A measurement of the Lamb shift (2S--2P energy difference) in muonic hydrogen ($\mu$p, the exotic hydrogen atom made from a proton and a negative muon $\mu^-$) has been on the physicists' wish list for more than 40 years. Due to its 200 times larger mass, the muon's Bohr radius in $\mu$p is only 1/200 of the electron's Bohr radius in regular hydrogen (H). This enhances finite size effects by about $200^3$ in $\mu$p, compared to H. The proton's finite size $r_p$ affects the 2S Lamb shift in $\mu$p by as much as 2\%, making $\mu$p a unique, clean, atomic system to study $r_p$ using laser spectroscopy. We have recently observed the first transitions in muonic hydrogen~[1] and muonic deuterium~[2]. The $2S_{1/2}^{F=1}$ to $2P_{3/2}^{F=2}$ transition in $\mu$p was found at 49881.88(76)\,GHz [1]. Even with this - by laser spectroscopy standards - very moderate accuracy of 760\,MHz (4\% of the natural line width) we can deduce $r_p$ 10 times more accurately than the CODATA world average [3]. We obtain $r_p\,=\,0.84184(67)$\,fm~[1]. The accuracy of $r_p$ is limited by the uncertainty of the proton polarizability which is enters the theory relating the measured frequency to $r_p$. We have also measured a second transition in $\mu$p ( $2S_{1/2}^{F=0}$ to $2P_{3/2}^{F=1}$ ) [2]. It confirms our value~[1] of $r_p$, and provides the first determination of the 2S hyperfine splitting (HFS) in $\mu$p. The HFS reveals the Zemach radius, i.e. the radius of the magnetization distribution inside the proton. Now there is a ``proton size puzzle.'' We found the resonance~[1] 75\,GHz (i.e. 4 natural line widths) away from the expected position.
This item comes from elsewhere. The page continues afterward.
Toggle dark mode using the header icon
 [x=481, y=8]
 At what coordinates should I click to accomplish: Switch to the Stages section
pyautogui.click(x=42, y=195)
Our $r_p$ is 10 times more accurate, but 4\% ($5 \sigma$) smaller than the CODATA value~[3]. There are still surprises in physics.\\[4pt] [1] R. Pohl et al. (CREMA collaboration), Nature 466, 213 (July 2010).\\[0pt] [2] CREMA collaboration, to be published.\\[0pt] [3] P.J.~Mohr, B.N.~Taylor and D.B.~Newell, Rev.~Mod.~Phys. 80, 633 (2008).